• **About this task**
Take the data that follows and retype it word for word.

:: Material provided

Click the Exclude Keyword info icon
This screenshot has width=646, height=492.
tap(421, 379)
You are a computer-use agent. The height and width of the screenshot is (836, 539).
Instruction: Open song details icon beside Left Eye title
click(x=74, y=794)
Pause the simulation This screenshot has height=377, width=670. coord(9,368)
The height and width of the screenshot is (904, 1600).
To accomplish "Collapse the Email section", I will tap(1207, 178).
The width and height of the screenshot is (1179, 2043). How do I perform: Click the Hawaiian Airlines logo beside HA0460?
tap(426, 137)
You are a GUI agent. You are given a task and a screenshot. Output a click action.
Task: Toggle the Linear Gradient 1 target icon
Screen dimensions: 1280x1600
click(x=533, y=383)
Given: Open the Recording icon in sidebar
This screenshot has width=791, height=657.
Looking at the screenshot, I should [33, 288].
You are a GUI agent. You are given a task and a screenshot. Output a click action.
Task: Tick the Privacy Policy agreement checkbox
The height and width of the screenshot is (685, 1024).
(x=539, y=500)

::::

• **Final answer**
Click the Exclude Keyword info icon
This screenshot has width=646, height=492.
tap(421, 379)
You are a computer-use agent. The height and width of the screenshot is (836, 539).
Instruction: Open song details icon beside Left Eye title
click(x=74, y=794)
Pause the simulation This screenshot has height=377, width=670. coord(9,368)
The height and width of the screenshot is (904, 1600).
To accomplish "Collapse the Email section", I will tap(1207, 178).
The width and height of the screenshot is (1179, 2043). How do I perform: Click the Hawaiian Airlines logo beside HA0460?
tap(426, 137)
You are a GUI agent. You are given a task and a screenshot. Output a click action.
Task: Toggle the Linear Gradient 1 target icon
Screen dimensions: 1280x1600
click(x=533, y=383)
Given: Open the Recording icon in sidebar
This screenshot has width=791, height=657.
Looking at the screenshot, I should [33, 288].
You are a GUI agent. You are given a task and a screenshot. Output a click action.
Task: Tick the Privacy Policy agreement checkbox
The height and width of the screenshot is (685, 1024).
(x=539, y=500)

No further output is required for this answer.